_Work item:_ From the line containing "Choose the 16 networks /84 option" through the last line below, copy every line exactly, leaving out the pictures.

(Extracted records)
○ ○ ○ ○ ○ ○ ○

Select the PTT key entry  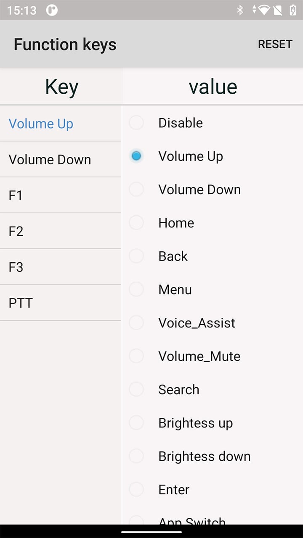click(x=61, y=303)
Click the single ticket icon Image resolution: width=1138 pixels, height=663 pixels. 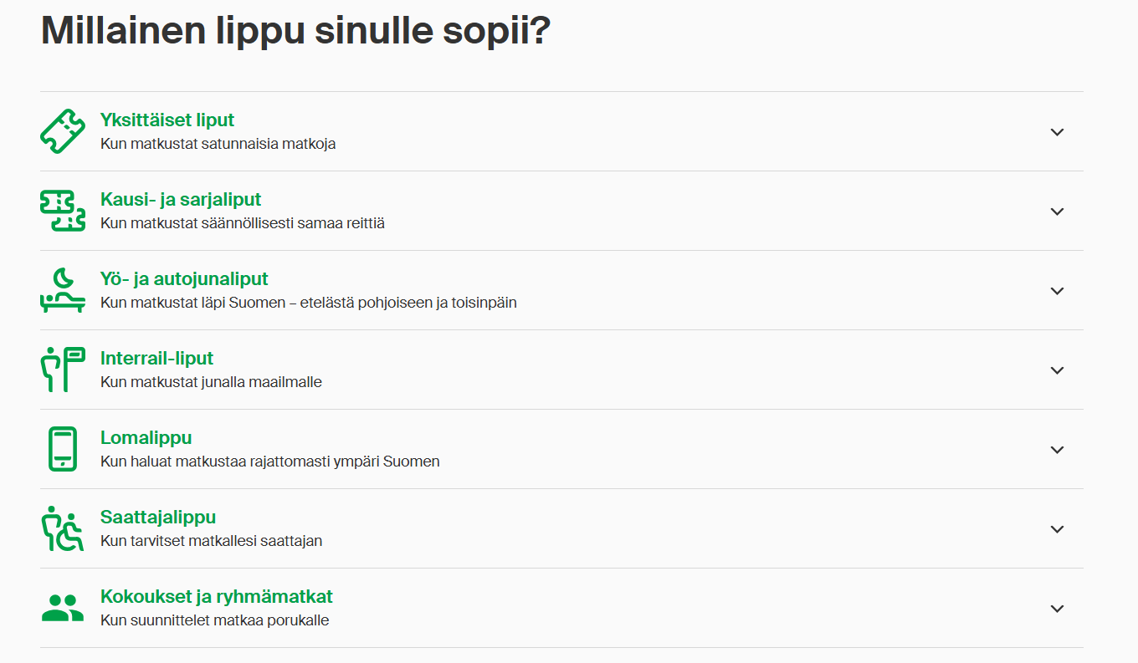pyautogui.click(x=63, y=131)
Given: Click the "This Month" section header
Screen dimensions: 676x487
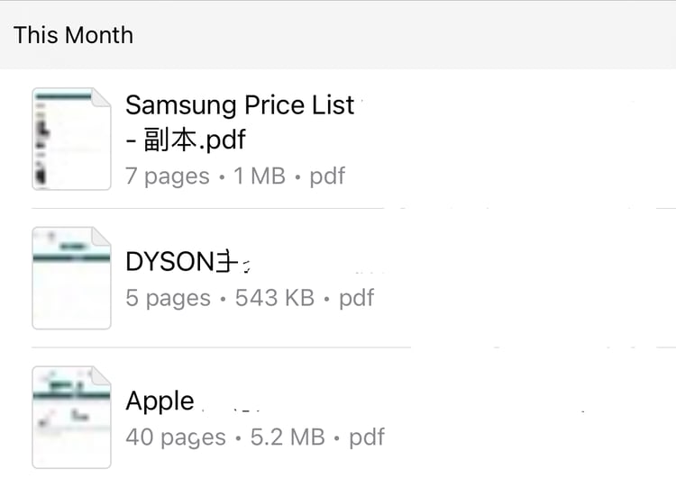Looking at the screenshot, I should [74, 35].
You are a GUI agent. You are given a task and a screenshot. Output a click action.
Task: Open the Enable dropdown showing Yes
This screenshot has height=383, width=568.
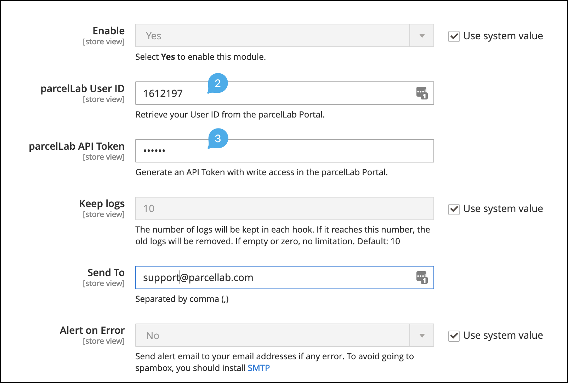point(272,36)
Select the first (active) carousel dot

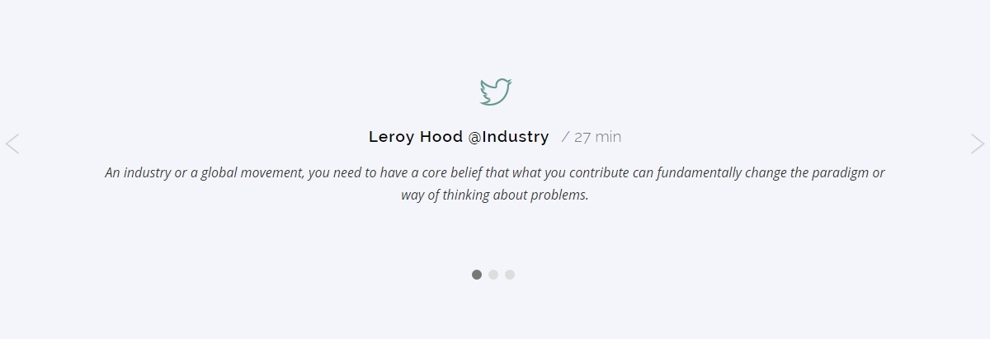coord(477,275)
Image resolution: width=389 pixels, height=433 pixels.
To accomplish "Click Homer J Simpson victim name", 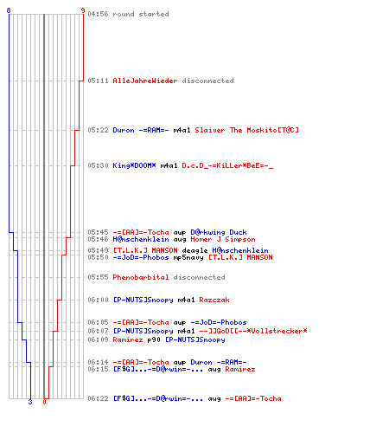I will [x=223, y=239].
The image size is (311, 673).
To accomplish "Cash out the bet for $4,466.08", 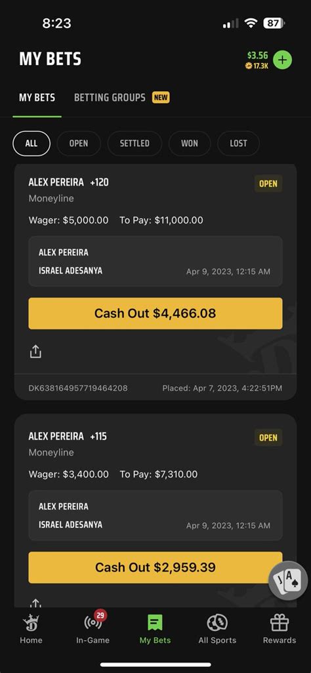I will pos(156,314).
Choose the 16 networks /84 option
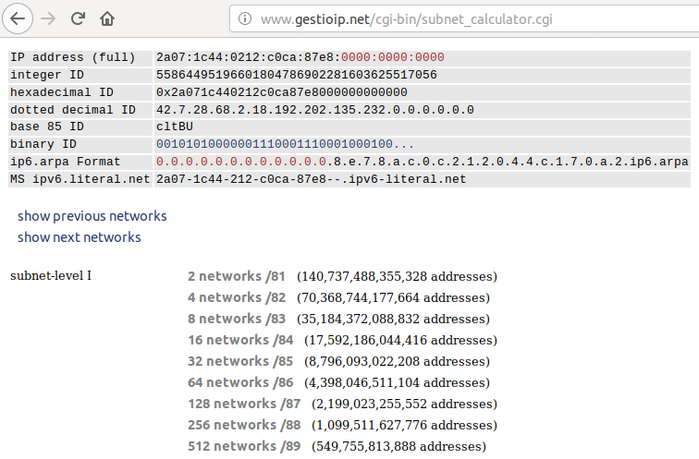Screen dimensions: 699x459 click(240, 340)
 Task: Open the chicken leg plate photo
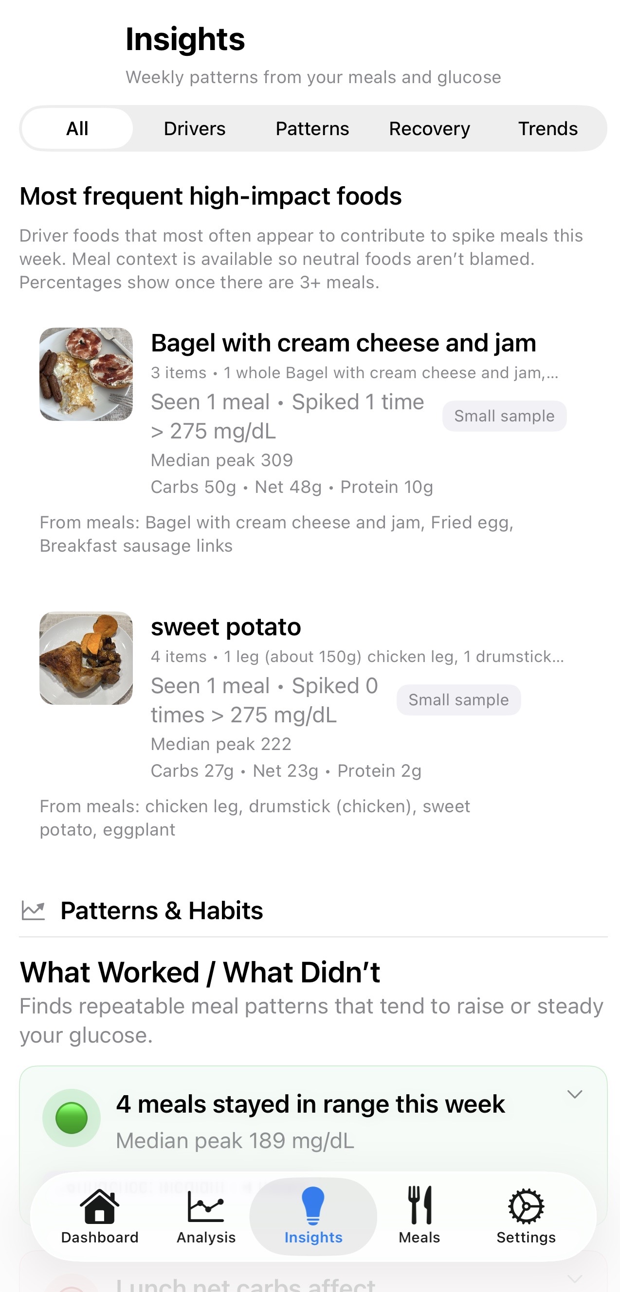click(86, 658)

○ ○ ○ ○ ○ ○ ○

_Exercise solution:_
Choose the 16 networks /84 option
Screen dimensions: 699x459 click(240, 340)
 Task: Open the chicken leg plate photo
click(86, 658)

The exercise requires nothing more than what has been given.